The Role of a Bank Line of Credit in Funding an ABA Practice
One of the most common options for financing an ABA practice is through a bank line of credit. This revolving credit option offers businesses the flexibility only to pay interest on the portion of the utilized loan. Not only does this lower interest payments, but it also provides your ABA practice with the necessary liquidity to keep operating. A bank line of credit often serves as a bridge between receivables and unforeseen expenses that may arise in the day-to-day operations of your practice. Each bank will have different requirements to qualify based on income, personal net worth, and more. If you qualify this can be a tremendous founder-friendly financing option that allows you to keep more ownership in your practice. Lines of credit can vary in size between $10k-250K (or more) and can be approved in as little as one month.
SBA Loans: A Low-Cost Alternative for Financing ABA Practice
Next up on the list of financial options for ABA practices is SBA loans. They come with a long and detailed underwriting process as a low-cost alternative. The US government backs a meaningful percentage of SBA loans allowing the bank to increase their risk profile, making it possible to get funded.
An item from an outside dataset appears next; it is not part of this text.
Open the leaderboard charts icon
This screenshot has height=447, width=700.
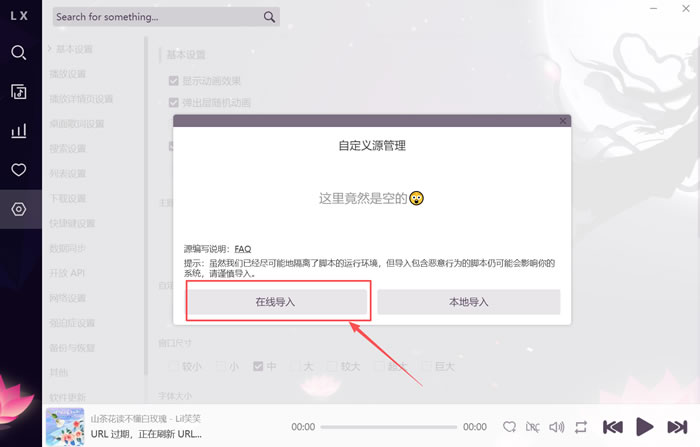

The downside is that the loans typically have strict protocols, limiting flexibility on the use of the proceeds. If you need a long-term loan, an SBA loan can be an excellent option for your ABA practice. Lastly, please note if your loan is over $350K the SBA and bank fees may add up, negating the low-cost advantage.
Friends and Family Capital: A Classic Source of Small Business Lending
Turning to friends and family for financial support is a time-tested strategy for small businesses, including ABA practices. Given the personal ties, terms are often flexible. However, these relationships might be strained if the company encounters difficulties. Before accepting money from friends and family, it’s critical to imagine the stress that could come if things don’t go well. For many, it’s too much responsibility and can be detrimental. On the other hand, many of the best companies in America were founded with investment from support from family. If you go this route, communicate frequently, give monthly updates, and distribute dividends on time. The key to success here is communication, clarity, and honesty.
Factoring: Flexible and Fast, but at a Cost
Factoring financing is another avenue for ABA practices that refers to factoring companies paying outstanding invoices quickly to limit receivables and give you cash now. The factoring company makes money by charging a fee of 2-10% (or more) of the invoice when the customer actually pays. The advantage here is the speed of underwriting and the flexibility in negotiation and expansion options. The downside is that these benefits come at a higher cost. Despite the price, factoring remains an attractive choice due to its extensive advantages, and it’s essential to consider that the term “expensive” should be viewed in context; if you need cash quickly, paying a higher rate might be worth it.
Merchant Cash Advances (MCAs): A High-Cost, High-Risk Solution
Lastly, we have Merchant Cash Advances (MCAs). This financing option comes with very quick underwriting and funding. Yet, MCAs come with prohibitively high costs. They can be dangerously addictive, with the risk of the business potentially going under. As such, it’s difficult to recommend an ABA practice to secure an MCA.
Equity Financing
Equity financing involves the exchange of a portion of your company (shares) for capital – it’s the partial sale of your company. It may be a good option if you need cash but also can offer strategic advantages. Equity financing may come from different sources such as investors or family or friends. Aligning yourself with investors who share your personal and professional values is essential. Preparing in advance for this arrangement can help maximize your financial value. (Let me know if you have questions about this).
Final Thoughts
Financing an ABA practice is no small task, and choosing the right financing option cannot be overstated. Whether it’s a bank line of credit, SBA loan, friends and family capital, factoring financing, MCAs, or equity financing, each has its pros and cons. Therefore, it is vital to analyze the needs and capacity of your ABA practice before selecting the best funding option.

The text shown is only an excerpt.